I understand that it appears unlikely the law would be applied correctly to the facts in any given case where virtue did not run with party identification. Still, the tiny bit of judge that I have left in one knee jerks to signal that unless we were in the jury box, we should go easy on those who were.
At least, we could take a look at how jury nullification plays out in ordinary criminal cases and ask if it informs presidential impeachment.
Just as prosecutors have the discretion not to charge guilty people, juries have the power not to convict guilty people.
At the disreputable end of our legal history, all white juries routinely turned loose Klansmen for crimes up to and including murder.
On the side of freedom, there is the famous case of John Peter Zenger, who printed news stories accusing the royal governor of New York of criminal behavior and as a result found himself charged with criminal libel. At the time, truth was not a defense to libel. If the charge was defamatory and you printed it, you were guilty.
The judge instructed the jury correctly, but Zenger’s lawyer, Andrew Hamilton, spoke directly to the jurors over the head of the judge:
It is not the cause of one poor printer, but the cause of liberty!
When I am the fellow in the black nightgown playing the part of the most powerful person in the courtroom, I must instruct the jury that they are the judges of the facts but they must get the law from me. That’s not precisely so.
Should the jury ignore the law, what is to be done? The government cannot appeal a not guilty verdict. I cannot punish a juror for having an opinion that does not match my own. Theory be damned, the only practical way to stamp out jury nullification would be to stamp out juries.
Justice Oliver Wendell Holmes, as skilled a man who ever wore the robe, stated the reality:
The jury has the power to bring a verdict in the teeth of both law and fact.
Take it from a judge that we have juries to protect us from both overbearing judges and crackpot legislators. When used in the limited circumstances that justify it, jury nullification is the conscience of the community.
Agree with it or don’t, the power of jury nullification is real and essentially unreviewable. While I’ve been too ill to observe any of the trials — let alone try some myself — -I strongly suspect some jury nullification in the prosecutions of the Water Protectors among the Standing Rock Sioux and their allies.
Isn’t there anti-Indian bias to contend with around reservations? Sure there is, but where could you find enough people for a jury who don’t need clean water? In North Dakota as of last year there were 837 criminal cases against Water Protectors. There have been 26 guilty judgments after trial out of 797 cases disposed of.
A common charge against the Water Protectors appears to be “riot.” Watching from a distance, it appears that law enforcement officers just tell people they are a riot and start arresting them.

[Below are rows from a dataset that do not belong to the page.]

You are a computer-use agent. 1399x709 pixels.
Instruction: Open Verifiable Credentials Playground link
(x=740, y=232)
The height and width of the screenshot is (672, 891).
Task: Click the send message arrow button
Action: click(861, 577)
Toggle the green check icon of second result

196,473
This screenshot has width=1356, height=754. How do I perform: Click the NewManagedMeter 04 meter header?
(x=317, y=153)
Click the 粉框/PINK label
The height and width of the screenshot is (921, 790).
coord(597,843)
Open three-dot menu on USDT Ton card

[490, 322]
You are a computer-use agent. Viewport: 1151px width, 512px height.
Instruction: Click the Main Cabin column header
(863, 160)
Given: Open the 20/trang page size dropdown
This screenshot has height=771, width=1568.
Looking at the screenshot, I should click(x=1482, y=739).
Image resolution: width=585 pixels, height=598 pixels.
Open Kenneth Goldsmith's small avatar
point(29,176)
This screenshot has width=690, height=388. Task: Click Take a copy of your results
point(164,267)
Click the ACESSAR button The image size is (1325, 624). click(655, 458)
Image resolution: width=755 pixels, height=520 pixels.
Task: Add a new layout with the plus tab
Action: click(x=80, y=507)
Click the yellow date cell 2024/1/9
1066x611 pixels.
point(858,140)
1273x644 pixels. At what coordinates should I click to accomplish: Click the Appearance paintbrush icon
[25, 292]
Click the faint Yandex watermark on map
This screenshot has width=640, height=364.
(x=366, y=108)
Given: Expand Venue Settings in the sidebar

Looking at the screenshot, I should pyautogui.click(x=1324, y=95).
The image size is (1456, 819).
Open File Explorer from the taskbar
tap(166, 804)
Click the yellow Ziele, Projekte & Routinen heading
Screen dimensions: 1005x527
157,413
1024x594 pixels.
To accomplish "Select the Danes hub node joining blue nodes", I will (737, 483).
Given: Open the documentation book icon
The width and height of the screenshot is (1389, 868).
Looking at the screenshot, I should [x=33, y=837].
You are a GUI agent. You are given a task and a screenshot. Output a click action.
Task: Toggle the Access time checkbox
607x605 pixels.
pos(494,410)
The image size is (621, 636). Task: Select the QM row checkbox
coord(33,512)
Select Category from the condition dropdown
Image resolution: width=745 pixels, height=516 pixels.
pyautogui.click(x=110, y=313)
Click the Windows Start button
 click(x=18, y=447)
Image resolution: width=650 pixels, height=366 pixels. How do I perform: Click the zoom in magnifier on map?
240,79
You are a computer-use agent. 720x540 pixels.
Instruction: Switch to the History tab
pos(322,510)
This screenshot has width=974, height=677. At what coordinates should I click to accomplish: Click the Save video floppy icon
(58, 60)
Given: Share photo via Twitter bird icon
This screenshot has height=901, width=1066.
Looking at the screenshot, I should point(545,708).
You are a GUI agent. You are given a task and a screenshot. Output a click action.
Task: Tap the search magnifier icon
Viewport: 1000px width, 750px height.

When the Water Protectors come to court, riot is defined as:
(A) public disturbance involving an assemblage of five or more persons which by tumultuous and violent conduct creates grave danger of damage or injury to property or persons or substantially obstructs law enforcement or other government function.
There are plenty of places in that definition with room for good faith differences of opinion. Prosecutors have shown they might overreach into some bad faith interpretations, as they did when they charged Amy Goodman with riot for taking pictures of what was going on for her TV show, Democracy Now!
It is worth noting that the prosecutor did not back off charging a reporter with riot. The judge threw the case out. Therefore, the Water Protectors have some hope that a jury can be aroused to use of its nullification power by the need to put down a mad dog masquerading as an attorney for the public interest.
Even assuming that the mad dog representing the government has quit frothing, and assuming that the government can actually prove a riot and connect each Water Protector with the riot, the power of jury nullification remains coiled and ready to strike.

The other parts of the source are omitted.